Protein kinases are a group of enzymes that play a crucial role in many cellular processes by adding phosphate groups to other proteins, a process known as phosphorylation. This modification can activate or deactivate the target protein's function, thereby regulating various signaling pathways within the cell. Protein kinases are essential for numerous biological functions, including metabolism, signal transduction, cell cycle progression, and apoptosis (programmed cell death). Abnormal regulation of protein kinases has been implicated in several diseases, such as cancer, diabetes, and neurological disorders.

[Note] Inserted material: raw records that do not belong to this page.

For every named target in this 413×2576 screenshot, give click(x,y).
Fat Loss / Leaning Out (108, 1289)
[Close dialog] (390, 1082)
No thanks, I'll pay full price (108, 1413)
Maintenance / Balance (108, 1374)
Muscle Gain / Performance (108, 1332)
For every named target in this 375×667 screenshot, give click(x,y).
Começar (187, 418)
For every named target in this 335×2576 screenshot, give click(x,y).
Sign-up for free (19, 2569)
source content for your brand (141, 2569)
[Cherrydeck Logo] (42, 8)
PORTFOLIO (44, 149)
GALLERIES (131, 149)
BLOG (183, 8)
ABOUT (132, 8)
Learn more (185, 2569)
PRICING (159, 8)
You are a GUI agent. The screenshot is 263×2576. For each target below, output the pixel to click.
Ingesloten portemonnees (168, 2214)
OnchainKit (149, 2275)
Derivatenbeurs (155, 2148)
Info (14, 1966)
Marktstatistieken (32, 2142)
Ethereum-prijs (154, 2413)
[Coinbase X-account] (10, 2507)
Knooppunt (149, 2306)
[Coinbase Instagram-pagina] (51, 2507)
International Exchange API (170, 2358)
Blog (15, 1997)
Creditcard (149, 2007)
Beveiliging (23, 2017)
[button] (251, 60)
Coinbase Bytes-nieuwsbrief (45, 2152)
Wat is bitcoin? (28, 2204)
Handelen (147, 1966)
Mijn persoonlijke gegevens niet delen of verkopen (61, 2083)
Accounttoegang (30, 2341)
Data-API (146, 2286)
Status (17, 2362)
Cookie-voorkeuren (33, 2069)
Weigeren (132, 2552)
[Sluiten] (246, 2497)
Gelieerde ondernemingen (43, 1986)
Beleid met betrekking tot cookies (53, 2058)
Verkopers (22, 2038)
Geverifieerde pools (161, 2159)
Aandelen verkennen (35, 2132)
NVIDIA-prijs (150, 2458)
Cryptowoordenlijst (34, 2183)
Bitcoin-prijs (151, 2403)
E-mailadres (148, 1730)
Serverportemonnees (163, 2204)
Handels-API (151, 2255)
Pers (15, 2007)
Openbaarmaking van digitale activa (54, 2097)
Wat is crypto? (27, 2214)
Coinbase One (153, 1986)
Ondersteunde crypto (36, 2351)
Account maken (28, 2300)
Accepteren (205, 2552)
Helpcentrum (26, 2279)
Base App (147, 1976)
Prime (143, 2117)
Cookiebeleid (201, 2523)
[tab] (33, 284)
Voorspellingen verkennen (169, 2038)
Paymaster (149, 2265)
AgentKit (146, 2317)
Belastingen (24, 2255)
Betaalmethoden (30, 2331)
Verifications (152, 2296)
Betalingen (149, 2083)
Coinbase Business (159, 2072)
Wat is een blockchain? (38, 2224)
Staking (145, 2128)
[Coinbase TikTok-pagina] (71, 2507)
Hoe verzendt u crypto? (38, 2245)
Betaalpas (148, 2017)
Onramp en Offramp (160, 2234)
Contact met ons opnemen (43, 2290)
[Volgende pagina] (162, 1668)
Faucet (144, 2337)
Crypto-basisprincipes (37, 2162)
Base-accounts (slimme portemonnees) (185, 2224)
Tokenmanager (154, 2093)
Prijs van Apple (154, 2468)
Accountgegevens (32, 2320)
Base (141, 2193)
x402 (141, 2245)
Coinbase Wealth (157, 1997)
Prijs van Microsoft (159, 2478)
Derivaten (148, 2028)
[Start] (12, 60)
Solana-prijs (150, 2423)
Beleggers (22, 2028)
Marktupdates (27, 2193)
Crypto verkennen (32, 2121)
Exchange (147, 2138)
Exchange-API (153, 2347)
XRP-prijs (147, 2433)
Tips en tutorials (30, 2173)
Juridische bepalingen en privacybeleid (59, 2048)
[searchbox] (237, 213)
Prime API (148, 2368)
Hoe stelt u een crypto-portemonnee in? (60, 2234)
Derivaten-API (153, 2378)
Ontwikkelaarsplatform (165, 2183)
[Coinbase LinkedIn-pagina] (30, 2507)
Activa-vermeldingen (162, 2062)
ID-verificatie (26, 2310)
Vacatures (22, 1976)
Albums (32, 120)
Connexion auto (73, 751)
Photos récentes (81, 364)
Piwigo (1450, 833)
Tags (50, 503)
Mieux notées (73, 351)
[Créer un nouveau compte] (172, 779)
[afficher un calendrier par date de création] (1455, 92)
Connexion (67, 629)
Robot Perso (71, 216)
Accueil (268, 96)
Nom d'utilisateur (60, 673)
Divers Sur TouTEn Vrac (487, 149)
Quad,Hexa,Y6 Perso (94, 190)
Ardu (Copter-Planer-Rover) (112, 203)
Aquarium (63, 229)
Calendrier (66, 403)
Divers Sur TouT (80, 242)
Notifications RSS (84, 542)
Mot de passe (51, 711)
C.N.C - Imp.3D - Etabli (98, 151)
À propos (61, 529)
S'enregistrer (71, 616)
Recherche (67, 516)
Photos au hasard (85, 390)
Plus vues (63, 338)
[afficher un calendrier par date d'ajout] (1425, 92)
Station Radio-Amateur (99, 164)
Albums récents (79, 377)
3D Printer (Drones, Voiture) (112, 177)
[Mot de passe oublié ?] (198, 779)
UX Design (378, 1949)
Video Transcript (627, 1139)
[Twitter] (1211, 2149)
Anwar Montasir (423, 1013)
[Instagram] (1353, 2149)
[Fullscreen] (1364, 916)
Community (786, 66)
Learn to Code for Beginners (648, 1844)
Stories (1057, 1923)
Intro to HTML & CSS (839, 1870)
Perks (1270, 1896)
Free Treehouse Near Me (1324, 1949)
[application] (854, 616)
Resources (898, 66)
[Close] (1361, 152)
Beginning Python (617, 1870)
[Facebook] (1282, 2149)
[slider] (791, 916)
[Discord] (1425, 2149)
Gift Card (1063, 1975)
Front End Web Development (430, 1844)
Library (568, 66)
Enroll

Protein-Serine-Threonine Kinases (PSTKs) are a type of protein kinase that catalyzes the transfer of a phosphate group from ATP to the hydroxyl side chains of serine or threonine residues on target proteins. This phosphorylation process plays a crucial role in various cellular signaling pathways, including regulation of metabolism, gene expression, cell cycle progression, and apoptosis. PSTKs are involved in many physiological and pathological processes, and their dysregulation has been implicated in several diseases, such as cancer, diabetes, and neurodegenerative disorders.
Phosphorylation is the process of adding a phosphate group (a molecule consisting of one phosphorus atom and four oxygen atoms) to a protein or other organic molecule, which is usually done by enzymes called kinases. This post-translational modification can change the function, localization, or activity of the target molecule, playing a crucial role in various cellular processes such as signal transduction, metabolism, and regulation of gene expression. Phosphorylation is reversible, and the removal of the phosphate group is facilitated by enzymes called phosphatases.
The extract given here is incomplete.